Bom dia, seja lá o motivo de eu estar escrevendo isso. A cama era tão macia que me dava preguiça até de me mexer. Eles bem que podiam dar três dias aos alunos novos, para que eles pudessem se acostumar com todo esse conforto.

     — Bom dia, garota que eu não sei o nome.

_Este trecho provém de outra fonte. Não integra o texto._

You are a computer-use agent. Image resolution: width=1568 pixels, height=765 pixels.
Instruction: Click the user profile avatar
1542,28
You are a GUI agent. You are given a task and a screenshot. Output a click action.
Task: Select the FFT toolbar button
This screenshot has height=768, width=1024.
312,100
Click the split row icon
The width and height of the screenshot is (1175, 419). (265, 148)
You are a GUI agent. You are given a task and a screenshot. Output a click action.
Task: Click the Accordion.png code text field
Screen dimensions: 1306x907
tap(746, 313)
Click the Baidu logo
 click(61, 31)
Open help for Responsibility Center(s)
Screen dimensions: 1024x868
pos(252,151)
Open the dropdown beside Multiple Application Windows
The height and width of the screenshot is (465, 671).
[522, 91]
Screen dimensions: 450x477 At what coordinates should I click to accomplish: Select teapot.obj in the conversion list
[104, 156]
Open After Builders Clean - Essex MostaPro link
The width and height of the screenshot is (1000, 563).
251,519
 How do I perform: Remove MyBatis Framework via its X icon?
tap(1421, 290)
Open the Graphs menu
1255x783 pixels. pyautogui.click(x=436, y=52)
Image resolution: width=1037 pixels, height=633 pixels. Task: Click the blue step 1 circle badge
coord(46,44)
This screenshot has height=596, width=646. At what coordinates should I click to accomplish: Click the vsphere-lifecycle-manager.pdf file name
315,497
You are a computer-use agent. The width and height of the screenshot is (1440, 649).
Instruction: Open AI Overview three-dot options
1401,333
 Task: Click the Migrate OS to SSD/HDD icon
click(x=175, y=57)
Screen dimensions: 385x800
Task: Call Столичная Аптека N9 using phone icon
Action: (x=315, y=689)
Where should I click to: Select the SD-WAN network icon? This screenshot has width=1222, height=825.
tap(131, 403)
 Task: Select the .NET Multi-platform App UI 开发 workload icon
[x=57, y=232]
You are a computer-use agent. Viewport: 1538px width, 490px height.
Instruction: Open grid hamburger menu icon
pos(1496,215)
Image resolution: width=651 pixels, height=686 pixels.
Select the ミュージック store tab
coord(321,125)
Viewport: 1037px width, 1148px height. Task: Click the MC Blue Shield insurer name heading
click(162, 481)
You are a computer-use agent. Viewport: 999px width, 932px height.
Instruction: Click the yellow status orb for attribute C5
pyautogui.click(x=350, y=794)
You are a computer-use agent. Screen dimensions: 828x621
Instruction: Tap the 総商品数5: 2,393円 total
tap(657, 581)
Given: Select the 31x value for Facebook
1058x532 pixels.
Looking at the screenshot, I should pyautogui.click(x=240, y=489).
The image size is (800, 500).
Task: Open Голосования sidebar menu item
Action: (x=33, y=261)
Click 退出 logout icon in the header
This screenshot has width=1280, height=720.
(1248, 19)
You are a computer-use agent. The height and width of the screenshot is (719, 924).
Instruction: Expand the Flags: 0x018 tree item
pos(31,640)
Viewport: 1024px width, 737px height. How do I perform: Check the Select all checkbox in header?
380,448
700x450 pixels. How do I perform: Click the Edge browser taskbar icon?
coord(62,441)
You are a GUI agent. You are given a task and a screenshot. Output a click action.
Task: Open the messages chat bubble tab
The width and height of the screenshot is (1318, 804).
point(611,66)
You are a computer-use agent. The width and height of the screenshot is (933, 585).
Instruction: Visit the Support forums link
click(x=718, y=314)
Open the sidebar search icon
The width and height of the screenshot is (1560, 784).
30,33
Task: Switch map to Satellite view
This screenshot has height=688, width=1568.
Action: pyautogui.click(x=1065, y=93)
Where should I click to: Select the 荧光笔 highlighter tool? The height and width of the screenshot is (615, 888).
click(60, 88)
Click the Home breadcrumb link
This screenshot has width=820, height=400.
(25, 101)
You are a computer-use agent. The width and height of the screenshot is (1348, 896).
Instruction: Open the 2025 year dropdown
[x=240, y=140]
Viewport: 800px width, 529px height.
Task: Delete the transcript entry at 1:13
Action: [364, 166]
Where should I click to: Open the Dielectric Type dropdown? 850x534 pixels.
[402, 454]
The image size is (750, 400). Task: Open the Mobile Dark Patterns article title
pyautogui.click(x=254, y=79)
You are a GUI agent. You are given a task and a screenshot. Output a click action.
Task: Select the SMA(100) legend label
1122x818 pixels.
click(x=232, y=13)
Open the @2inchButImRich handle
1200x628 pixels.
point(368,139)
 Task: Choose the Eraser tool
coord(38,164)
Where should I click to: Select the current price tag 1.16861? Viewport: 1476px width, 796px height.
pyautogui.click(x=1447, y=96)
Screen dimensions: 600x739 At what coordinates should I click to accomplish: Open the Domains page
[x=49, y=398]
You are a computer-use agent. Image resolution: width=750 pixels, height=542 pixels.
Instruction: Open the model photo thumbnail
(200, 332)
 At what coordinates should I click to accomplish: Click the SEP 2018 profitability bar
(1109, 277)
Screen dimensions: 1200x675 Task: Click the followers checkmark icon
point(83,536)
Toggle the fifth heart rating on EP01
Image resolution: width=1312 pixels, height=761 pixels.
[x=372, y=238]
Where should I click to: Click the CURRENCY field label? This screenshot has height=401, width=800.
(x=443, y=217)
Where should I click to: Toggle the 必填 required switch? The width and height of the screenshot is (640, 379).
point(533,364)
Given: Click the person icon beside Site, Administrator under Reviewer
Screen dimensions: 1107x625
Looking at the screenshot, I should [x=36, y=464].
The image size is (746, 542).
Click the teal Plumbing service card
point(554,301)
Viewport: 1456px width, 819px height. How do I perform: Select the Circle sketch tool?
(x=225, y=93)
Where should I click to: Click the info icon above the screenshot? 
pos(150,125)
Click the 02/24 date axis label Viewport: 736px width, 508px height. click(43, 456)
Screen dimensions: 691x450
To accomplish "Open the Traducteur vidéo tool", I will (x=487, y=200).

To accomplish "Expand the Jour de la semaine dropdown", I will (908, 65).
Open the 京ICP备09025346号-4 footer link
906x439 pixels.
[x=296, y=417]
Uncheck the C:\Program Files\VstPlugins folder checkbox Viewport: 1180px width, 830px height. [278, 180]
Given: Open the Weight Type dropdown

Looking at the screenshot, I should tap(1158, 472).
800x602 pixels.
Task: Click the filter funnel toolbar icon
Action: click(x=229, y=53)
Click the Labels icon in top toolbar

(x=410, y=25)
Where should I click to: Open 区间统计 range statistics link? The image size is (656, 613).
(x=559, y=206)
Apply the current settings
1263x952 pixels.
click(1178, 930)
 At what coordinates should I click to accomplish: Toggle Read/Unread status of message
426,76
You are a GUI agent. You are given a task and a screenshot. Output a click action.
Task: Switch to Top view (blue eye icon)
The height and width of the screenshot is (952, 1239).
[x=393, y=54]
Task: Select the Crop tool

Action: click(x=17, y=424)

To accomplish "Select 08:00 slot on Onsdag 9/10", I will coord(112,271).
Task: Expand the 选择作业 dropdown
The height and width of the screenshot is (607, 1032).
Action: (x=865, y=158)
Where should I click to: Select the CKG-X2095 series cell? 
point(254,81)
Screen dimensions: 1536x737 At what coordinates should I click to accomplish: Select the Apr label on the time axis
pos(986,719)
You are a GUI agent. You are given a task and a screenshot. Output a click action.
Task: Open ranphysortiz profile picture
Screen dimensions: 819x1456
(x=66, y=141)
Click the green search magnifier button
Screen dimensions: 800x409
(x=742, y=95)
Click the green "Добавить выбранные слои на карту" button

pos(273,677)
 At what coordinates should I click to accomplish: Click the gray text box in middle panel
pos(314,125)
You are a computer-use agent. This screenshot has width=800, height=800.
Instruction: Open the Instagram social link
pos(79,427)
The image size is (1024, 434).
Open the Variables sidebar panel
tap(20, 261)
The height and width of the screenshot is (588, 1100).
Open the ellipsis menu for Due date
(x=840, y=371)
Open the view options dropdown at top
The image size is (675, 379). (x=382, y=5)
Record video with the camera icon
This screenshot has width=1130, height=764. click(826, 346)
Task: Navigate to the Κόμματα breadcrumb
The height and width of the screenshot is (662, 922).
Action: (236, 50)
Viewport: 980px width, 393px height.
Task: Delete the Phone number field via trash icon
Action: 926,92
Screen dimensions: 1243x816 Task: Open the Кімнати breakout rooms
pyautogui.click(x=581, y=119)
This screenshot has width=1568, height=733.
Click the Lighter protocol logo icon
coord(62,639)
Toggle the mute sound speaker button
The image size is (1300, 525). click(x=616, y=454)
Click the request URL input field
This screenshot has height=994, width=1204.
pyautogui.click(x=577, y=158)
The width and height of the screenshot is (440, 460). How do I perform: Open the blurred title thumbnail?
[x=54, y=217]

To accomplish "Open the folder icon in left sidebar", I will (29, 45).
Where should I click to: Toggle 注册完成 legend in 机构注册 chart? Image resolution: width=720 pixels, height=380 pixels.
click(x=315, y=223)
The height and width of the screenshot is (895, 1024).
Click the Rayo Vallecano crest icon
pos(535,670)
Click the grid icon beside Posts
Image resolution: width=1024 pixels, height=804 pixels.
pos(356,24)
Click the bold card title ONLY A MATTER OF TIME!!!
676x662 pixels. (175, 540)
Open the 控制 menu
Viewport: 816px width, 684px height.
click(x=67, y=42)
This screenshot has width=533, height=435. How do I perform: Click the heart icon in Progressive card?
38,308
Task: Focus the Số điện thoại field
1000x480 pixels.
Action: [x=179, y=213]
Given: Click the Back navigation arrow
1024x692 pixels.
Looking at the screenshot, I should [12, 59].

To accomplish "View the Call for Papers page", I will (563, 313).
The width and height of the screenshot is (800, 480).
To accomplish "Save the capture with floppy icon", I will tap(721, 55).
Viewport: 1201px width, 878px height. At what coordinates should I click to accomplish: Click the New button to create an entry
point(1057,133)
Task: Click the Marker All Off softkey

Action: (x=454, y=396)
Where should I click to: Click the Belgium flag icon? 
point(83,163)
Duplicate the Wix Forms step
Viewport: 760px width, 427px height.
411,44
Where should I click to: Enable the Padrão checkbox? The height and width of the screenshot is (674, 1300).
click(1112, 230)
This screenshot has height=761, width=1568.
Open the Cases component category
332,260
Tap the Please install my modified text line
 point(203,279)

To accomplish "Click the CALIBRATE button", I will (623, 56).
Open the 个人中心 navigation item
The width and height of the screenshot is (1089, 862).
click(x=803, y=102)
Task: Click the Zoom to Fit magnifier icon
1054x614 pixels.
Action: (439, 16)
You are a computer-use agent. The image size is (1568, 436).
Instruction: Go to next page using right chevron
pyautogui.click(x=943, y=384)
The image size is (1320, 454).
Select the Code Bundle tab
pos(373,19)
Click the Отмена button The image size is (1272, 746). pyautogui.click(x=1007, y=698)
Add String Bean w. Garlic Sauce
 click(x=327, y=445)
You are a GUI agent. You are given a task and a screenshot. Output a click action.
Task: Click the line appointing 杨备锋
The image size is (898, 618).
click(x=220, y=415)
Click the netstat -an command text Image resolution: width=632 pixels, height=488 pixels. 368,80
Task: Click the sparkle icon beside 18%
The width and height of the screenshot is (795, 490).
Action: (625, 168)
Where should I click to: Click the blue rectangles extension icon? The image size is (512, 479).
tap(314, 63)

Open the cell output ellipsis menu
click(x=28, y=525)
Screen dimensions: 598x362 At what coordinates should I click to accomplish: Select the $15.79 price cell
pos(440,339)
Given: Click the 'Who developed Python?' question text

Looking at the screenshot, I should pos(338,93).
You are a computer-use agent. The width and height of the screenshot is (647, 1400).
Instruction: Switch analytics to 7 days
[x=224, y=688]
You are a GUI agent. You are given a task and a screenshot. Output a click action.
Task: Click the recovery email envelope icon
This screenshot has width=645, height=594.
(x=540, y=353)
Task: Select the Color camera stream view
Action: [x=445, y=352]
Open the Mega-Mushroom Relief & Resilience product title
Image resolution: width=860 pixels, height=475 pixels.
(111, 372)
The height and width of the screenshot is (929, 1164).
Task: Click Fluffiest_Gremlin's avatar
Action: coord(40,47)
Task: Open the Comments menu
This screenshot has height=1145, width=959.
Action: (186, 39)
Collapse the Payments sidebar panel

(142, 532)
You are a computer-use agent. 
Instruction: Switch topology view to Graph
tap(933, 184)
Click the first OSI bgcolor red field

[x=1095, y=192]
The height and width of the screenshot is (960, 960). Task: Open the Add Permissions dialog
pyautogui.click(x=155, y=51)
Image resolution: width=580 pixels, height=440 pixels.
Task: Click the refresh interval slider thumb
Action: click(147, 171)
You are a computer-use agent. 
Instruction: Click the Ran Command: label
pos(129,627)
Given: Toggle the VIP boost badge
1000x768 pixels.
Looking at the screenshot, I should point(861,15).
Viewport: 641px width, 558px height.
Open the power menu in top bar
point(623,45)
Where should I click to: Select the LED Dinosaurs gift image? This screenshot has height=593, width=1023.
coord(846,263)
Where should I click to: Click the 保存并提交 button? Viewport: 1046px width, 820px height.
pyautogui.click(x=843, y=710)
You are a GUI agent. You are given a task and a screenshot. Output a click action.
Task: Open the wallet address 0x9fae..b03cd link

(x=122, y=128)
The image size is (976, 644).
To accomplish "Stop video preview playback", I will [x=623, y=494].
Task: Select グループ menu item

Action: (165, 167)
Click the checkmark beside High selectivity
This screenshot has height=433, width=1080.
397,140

     — Bom dia. — Dei uma risada discreta. — Meu nome é Alessandra.

     — O meu é Betânia. É um prazer te conhecer oficialmente.

     — Sei que acabamos de nos conhecer para ir já começando com perguntas um tanto direta demais, mas por que dormiu de repente ontem?

     — Ah, me desculpe. É como um desmaio, não dá para controlar. Eu sinto muito mesmo se você estava dizendo algo.

     — Não precisa se desculpar se foi sem querer. Está tudo bem. — Me sentei na cama. — E por que gritou comigo quando lhe fiz uma pergunta inocente?

     — É uma doença e  todos os dias preciso tomar alguns remédios. Sabe, é quase que uma bipolaridade. A diferença é que não é tão preocupante e assustador.

     Na parte do assustador, não sei se concordo muito. Nunca cheguei a conviver com pessoas bipolares, ou pelo menos quase. Veremos se nos próximos dias não verei nada de tão assustador.

     ★Dica 8 = Não julgue as pessoas a primeira vista.★

     — É uma pena que tenha que conviver com isso — falei.

     — Não se preocupe. Se minha personalidade mudar de repente, você faça de tudo para que eu tome remédio.

     — Ok.

     — Bom, agora se arrume, porque mesmo sendo aluna nova, não quer dizer que você tenha o privilégio de matar aula.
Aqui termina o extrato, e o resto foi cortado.